Description of the task:
Which of the lines below contain the string "Toggle", matching case exactly? Pull out and copy each such line.

··· Excerpted data

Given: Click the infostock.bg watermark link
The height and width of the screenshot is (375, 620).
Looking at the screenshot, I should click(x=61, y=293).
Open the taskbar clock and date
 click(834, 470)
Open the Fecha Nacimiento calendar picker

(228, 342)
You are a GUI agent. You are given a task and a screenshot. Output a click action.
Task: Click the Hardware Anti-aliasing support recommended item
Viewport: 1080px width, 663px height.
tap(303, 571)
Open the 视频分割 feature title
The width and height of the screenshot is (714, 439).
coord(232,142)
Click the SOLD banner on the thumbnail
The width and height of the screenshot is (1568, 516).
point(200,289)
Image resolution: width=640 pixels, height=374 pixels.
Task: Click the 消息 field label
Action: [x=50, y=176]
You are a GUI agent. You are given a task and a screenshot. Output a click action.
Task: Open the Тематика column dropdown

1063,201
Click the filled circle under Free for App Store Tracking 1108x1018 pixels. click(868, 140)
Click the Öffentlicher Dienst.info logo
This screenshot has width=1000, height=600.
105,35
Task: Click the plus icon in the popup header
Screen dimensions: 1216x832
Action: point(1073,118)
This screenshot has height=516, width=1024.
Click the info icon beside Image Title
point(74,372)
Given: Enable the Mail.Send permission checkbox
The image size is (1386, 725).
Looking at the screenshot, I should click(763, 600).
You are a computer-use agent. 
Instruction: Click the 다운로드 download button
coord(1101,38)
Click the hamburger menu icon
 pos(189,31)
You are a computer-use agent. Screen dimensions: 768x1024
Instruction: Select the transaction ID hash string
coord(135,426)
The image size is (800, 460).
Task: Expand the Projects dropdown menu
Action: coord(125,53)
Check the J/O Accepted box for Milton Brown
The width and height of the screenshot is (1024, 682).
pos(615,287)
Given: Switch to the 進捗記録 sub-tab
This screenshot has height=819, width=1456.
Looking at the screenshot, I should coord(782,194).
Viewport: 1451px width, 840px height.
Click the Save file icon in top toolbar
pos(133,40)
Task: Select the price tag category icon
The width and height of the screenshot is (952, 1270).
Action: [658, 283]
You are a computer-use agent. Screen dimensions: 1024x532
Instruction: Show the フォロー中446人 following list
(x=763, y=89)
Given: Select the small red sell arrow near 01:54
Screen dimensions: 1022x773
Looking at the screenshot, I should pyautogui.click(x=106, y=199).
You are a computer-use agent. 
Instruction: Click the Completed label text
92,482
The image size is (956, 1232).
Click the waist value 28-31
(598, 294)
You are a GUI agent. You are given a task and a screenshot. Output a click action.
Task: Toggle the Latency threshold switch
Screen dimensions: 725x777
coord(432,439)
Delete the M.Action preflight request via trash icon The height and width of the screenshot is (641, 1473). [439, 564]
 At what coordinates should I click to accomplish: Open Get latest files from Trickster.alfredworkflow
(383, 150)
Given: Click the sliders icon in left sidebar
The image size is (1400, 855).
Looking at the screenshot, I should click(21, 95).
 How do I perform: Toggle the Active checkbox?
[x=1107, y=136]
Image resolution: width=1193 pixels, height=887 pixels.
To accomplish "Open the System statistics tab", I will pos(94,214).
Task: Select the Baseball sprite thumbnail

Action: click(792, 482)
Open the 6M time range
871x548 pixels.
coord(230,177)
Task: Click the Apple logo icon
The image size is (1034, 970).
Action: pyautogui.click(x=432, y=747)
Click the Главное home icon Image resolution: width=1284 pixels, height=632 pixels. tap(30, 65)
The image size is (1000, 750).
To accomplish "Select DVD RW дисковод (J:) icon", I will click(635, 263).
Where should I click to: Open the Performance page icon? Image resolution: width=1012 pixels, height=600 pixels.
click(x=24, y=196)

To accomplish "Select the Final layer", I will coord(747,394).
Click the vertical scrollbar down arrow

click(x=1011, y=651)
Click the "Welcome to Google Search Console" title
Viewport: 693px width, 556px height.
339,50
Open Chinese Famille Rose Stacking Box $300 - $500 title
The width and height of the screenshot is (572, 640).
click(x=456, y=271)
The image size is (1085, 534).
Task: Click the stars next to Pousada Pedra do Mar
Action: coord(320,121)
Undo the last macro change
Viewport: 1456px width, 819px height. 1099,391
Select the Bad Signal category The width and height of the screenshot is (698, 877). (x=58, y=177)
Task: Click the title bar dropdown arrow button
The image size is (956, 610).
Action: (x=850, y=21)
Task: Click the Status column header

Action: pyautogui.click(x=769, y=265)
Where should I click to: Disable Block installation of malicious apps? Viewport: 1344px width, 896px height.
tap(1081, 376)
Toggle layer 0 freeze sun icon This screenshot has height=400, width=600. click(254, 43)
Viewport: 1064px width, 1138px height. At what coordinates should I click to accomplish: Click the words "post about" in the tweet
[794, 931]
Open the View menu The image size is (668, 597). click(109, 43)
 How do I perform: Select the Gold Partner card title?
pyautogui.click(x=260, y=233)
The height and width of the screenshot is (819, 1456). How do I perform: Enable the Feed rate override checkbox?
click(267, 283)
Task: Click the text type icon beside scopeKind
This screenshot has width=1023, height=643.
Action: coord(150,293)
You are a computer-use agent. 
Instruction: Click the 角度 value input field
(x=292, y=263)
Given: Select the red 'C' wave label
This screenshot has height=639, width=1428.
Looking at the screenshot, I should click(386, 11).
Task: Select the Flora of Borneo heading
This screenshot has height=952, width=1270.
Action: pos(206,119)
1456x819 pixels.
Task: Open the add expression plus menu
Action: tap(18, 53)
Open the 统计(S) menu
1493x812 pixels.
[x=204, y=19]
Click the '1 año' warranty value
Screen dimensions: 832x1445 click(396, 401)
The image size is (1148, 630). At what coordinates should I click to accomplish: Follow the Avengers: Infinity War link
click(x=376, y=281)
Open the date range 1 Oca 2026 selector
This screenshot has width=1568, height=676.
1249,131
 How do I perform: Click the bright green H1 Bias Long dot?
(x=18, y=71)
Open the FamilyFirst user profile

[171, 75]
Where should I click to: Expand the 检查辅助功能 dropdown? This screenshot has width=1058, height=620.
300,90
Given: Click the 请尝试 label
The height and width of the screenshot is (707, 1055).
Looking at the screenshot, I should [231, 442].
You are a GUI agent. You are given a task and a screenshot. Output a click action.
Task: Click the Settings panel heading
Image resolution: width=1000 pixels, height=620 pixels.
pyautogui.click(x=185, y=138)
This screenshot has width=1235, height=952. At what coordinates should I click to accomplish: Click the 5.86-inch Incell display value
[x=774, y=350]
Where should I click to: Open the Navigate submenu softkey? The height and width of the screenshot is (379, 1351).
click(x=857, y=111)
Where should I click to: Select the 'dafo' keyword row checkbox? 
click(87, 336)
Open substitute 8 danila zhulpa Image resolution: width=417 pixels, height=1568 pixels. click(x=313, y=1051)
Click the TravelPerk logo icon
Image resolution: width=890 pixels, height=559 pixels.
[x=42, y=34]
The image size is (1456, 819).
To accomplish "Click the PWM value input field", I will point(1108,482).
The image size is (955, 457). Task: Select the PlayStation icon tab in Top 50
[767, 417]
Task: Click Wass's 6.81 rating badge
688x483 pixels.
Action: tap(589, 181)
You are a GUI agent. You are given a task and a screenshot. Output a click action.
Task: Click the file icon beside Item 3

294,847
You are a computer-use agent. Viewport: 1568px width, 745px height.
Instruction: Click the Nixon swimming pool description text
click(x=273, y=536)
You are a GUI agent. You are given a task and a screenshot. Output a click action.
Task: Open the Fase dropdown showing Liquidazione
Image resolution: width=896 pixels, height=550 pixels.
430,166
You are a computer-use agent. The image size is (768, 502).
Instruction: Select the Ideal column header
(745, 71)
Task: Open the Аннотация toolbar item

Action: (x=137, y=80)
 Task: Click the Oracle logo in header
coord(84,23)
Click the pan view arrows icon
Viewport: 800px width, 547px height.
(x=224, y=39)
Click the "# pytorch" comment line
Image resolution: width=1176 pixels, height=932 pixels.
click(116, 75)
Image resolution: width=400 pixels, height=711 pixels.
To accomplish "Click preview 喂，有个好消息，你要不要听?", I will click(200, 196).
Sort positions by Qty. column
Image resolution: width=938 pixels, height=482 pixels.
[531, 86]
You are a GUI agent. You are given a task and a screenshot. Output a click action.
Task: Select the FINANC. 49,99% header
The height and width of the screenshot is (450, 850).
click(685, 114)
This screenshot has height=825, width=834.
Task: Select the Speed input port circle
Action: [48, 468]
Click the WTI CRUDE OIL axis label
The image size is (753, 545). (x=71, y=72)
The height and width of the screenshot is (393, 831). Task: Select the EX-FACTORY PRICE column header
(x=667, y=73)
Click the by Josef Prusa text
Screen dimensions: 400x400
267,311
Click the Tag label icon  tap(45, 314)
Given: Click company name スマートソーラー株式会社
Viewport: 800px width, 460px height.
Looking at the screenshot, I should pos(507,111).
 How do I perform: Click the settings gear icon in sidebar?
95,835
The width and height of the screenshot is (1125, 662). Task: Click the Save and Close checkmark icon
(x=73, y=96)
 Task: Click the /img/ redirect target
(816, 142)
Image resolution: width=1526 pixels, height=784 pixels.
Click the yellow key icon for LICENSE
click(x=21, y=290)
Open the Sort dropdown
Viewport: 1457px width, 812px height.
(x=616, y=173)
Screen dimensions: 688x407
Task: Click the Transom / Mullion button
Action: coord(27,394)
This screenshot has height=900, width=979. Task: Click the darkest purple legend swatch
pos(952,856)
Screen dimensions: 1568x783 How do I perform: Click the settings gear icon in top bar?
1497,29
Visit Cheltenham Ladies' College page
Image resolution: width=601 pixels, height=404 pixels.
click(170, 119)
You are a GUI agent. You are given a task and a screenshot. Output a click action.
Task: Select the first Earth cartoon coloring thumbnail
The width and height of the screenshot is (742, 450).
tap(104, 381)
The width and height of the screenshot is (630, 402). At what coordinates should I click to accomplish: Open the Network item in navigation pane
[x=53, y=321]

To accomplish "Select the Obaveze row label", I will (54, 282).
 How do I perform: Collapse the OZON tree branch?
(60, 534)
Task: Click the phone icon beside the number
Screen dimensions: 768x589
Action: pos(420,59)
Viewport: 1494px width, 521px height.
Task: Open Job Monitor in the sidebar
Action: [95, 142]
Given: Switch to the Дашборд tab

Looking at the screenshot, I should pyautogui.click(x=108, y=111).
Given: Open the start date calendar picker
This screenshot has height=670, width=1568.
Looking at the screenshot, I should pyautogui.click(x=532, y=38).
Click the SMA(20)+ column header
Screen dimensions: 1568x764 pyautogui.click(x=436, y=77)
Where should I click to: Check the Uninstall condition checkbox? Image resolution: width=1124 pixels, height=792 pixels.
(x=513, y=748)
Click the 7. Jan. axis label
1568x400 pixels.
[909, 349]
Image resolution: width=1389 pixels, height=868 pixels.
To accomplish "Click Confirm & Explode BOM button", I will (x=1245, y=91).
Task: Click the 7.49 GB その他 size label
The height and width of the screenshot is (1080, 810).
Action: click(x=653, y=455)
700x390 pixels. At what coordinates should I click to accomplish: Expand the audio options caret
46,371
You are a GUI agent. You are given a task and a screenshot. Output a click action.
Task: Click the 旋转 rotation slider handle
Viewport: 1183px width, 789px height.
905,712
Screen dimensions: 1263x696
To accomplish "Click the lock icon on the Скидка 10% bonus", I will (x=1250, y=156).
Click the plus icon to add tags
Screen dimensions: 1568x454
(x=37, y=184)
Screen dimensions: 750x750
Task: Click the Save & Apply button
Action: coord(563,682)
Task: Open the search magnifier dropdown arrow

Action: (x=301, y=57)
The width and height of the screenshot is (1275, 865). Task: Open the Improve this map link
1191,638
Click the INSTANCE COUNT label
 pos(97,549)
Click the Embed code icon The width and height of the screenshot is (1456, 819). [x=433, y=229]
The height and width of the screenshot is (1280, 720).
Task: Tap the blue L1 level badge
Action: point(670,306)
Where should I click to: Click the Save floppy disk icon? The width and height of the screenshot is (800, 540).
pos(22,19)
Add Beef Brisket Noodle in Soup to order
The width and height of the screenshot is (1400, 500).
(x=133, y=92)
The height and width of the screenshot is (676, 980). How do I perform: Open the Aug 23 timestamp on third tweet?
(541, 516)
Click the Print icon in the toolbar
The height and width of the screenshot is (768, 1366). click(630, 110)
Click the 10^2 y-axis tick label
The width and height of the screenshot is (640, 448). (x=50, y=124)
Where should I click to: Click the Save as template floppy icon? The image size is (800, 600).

······

The reply:
Task: Toggle the Latency threshold switch
 How do I perform: Toggle the Active checkbox?
Toggle layer 0 freeze sun icon This screenshot has height=400, width=600. click(254, 43)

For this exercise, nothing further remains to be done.